Despite the tradition of medieval illuminated Bibles employed both rhetorically and in design elements (see my previous post), the website critiques “traditional” Bibles and other “historical books.” The project founders “began pondering if the traditional format or design turned people off. They realized there was a huge opportunity to re-design or illuminate these types of old texts.”

So like the SJB, the Illuminated Bible uses striking visuals to gain more readers for the Christian Bible. Does it also fulfill more personal, internal goals for its designer(s)? The publicity is coy about personal motives, describing Söderberg as “a spiritual but not particularly religious individual.” Yet his biography—successful advertising executive who retires from the business and devotes himself to Bible publishing—suggests a personal engagement that the publicity refuses to make explicit. His hopes for others’ reactions to the project hint at a personal drive: “The goal is to drive an emotional reaction and get people to think, discuss and share. It’s meant to trigger bigger moral questions.”

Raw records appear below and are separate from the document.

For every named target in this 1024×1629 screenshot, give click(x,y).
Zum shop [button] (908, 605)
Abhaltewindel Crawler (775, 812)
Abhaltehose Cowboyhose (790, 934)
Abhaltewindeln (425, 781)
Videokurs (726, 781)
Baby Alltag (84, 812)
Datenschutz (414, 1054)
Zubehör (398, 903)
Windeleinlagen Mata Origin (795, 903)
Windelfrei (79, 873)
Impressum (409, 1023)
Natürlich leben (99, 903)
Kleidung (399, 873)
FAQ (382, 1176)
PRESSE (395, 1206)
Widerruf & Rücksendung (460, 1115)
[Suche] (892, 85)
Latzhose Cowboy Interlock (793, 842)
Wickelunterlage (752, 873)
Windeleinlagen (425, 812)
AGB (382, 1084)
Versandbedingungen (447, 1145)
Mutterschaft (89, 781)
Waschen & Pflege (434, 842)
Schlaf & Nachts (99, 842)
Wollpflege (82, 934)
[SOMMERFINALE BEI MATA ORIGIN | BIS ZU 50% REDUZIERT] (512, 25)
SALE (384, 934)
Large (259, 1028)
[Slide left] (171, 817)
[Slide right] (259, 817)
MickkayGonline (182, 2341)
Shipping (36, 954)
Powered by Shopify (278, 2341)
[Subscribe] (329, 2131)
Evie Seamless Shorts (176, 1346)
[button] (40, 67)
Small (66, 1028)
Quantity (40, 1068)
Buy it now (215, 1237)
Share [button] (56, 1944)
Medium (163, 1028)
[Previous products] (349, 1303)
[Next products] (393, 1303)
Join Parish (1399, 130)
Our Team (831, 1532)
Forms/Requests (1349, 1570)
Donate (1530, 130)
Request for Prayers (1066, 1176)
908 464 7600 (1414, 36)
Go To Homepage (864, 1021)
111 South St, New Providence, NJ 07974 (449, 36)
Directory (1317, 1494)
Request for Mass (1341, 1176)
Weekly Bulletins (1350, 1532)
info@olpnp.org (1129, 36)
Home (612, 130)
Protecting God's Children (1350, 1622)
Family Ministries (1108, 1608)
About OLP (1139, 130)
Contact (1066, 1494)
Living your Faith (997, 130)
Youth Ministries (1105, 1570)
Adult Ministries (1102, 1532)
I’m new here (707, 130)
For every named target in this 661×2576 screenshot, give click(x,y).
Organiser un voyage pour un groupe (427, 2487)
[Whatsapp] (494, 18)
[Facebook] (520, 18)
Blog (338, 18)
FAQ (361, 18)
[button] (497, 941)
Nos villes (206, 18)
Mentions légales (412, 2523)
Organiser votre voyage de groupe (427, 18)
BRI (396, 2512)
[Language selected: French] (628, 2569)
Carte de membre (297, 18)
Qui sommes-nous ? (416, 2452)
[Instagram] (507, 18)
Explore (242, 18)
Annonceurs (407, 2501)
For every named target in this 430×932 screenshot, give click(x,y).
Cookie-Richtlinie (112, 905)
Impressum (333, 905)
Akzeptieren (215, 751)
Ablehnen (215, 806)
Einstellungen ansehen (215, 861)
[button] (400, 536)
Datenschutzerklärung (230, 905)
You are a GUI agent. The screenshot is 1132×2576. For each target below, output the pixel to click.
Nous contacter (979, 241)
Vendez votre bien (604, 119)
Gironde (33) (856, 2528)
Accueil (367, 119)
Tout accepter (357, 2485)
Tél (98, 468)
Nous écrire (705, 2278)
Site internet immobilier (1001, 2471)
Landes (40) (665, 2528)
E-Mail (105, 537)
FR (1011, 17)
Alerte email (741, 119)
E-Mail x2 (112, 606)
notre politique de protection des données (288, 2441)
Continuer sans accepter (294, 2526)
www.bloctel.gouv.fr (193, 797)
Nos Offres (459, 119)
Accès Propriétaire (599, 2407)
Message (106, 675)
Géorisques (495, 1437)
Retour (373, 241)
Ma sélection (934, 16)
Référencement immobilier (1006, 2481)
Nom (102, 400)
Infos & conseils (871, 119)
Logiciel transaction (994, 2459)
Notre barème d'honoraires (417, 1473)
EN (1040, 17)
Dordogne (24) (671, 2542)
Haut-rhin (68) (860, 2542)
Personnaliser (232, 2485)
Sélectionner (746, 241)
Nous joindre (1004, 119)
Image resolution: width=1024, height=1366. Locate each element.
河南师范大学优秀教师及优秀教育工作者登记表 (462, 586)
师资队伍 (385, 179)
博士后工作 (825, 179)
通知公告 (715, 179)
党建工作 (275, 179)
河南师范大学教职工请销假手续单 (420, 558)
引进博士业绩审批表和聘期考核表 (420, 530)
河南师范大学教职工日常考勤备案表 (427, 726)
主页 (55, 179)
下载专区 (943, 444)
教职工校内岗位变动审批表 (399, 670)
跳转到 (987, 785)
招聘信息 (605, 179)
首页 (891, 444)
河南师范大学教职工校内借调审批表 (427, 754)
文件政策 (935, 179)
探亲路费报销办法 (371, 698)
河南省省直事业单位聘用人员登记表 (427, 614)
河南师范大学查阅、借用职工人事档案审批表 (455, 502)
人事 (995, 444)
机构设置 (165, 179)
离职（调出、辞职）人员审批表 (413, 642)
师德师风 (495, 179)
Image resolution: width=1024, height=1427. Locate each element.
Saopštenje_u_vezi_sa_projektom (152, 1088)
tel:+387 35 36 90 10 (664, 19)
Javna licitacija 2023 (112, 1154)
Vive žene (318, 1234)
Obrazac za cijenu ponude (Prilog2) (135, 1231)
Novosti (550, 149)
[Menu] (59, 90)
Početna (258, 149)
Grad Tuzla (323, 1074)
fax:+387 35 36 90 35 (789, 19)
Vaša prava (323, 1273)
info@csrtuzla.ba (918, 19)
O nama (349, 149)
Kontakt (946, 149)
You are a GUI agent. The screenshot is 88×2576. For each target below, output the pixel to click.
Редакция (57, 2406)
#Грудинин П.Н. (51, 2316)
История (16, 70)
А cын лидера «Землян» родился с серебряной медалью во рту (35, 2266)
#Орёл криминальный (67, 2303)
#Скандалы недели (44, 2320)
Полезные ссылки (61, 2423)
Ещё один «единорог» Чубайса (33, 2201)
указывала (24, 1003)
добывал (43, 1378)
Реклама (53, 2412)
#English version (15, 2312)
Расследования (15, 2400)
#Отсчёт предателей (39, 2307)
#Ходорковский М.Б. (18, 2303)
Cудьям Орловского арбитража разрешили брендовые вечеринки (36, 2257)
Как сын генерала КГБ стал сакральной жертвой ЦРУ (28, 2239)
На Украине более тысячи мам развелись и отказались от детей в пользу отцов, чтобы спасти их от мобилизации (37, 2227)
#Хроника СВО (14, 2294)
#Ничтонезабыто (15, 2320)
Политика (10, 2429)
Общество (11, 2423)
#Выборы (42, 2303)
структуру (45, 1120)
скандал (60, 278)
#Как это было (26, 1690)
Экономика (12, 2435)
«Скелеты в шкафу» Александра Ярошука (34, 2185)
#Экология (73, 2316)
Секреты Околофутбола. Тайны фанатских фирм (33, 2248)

It seems to me that these very contemporary productions, the Saint Johns Bible and the Bible Illuminated, therefore reproduce creatively not only the conceptual form of illuminated manuscripts but also their motivations. The medieval monks who labored over their parchments also aimed to bring fame and glory (if not readers) to the scripture as well as work out their own salvation in the process. Under other language and art, the goals and motivations remain the same.

1 comment:

Joshua "Mackenzie Philips" Millrod said...

I can't quite afford the St. John's version, but Bible Illuminated is beautiful. I also really like the daily illuminations they post on their site beautiful and inspiring.